5.4 Architectural-level Low-power Design

Time	Label	Presentation Title Authors
08:30	5.4.1	MULTI-STORY POWER DISTRIBUTION NETWORKS FOR GPUS Speaker: Mark Gottscho, UCLA, US Authors: Qixiang Zhang¹, Liangzhen Lai², Mark Gottscho³ and Puneet Gupta³ ¹Zhejiang University, CN; ²ARM/UCLA, US; ³UCLA, US Abstract High-performance chips require many power pins to support large currents, which increases fabrication cost, limits scalability, and degrades power efficiency.
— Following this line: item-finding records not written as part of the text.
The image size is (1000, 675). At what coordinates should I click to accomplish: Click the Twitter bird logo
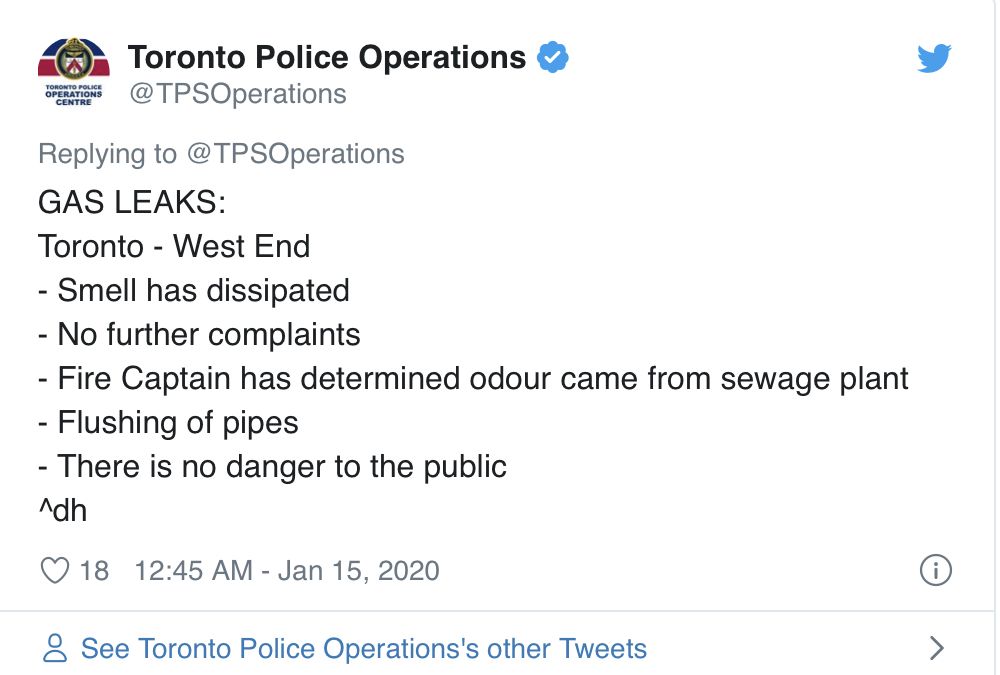934,58
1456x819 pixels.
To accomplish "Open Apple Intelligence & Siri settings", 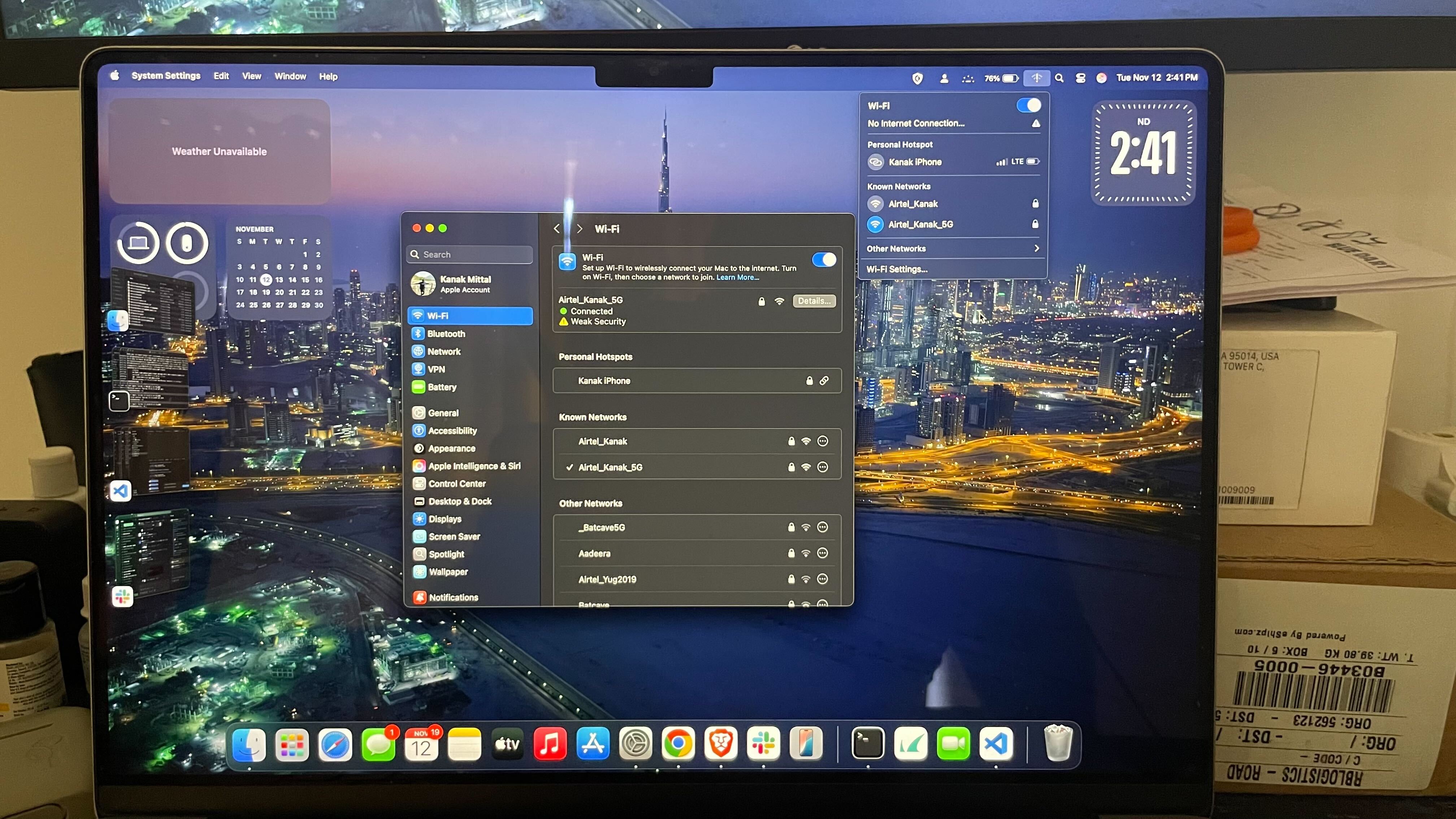I will tap(474, 466).
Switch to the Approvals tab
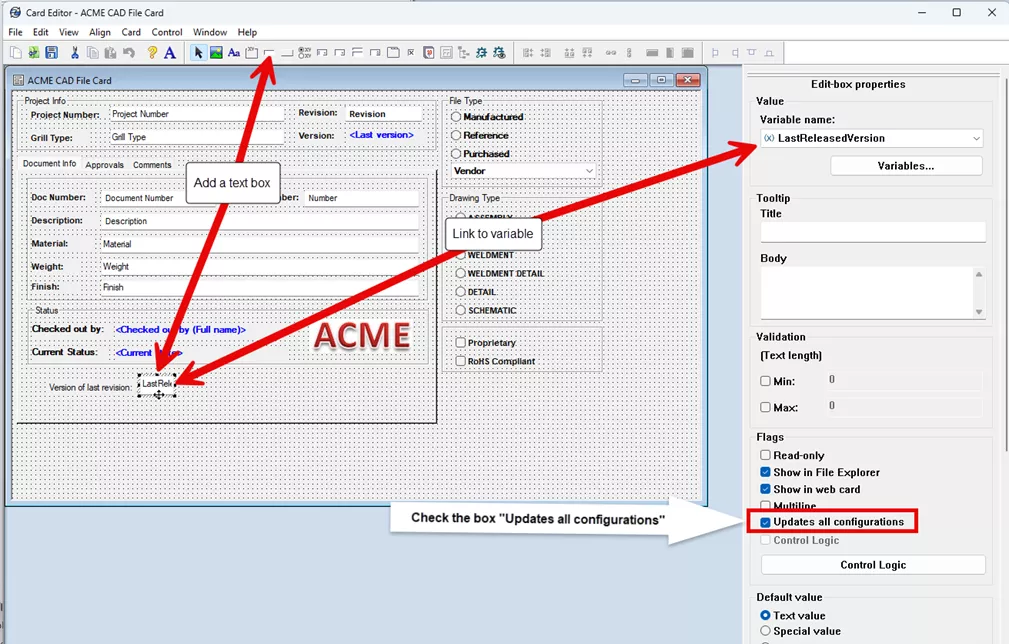Viewport: 1009px width, 644px height. [x=104, y=166]
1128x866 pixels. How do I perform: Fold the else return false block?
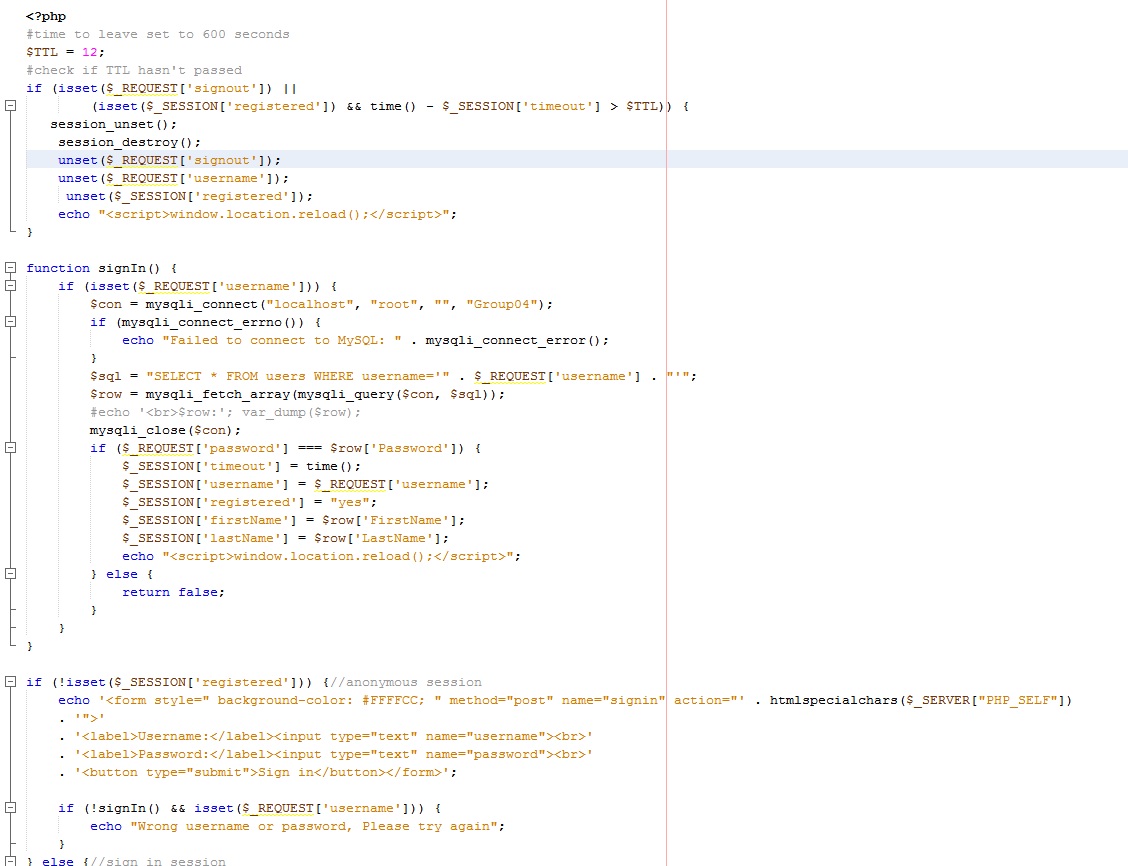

Multi-story serial power distribution networks (PDNs) are a promising approach to reducing pin counts and power losses. We study the feasibility of 2-story PDNs for graphics processing units (GPUs). These PDNs use either an auxiliary off-chip regulator or integrated on-die supercapacitors to stabilize the virtual rail voltage. Static SIMT thread scheduling (SSTS) and dynamic current compensation (DCC) can reduce transient impedance mismatch when the auxiliary regulator is omitted. Simulation results show that compared to a traditional 1-story design, our 2-story GPU architectures can reduce the required number of core power pins by up to 2X, power losses in the PDN by up to 3.6X, and/or maximum voltage swing by up to 2X without any performance degradation. Our results demonstrate the efficiency and cost advantages of multi-story PDNs for GPUs without any impact on performance. Download Paper (PDF; Only available from the DATE venue WiFi)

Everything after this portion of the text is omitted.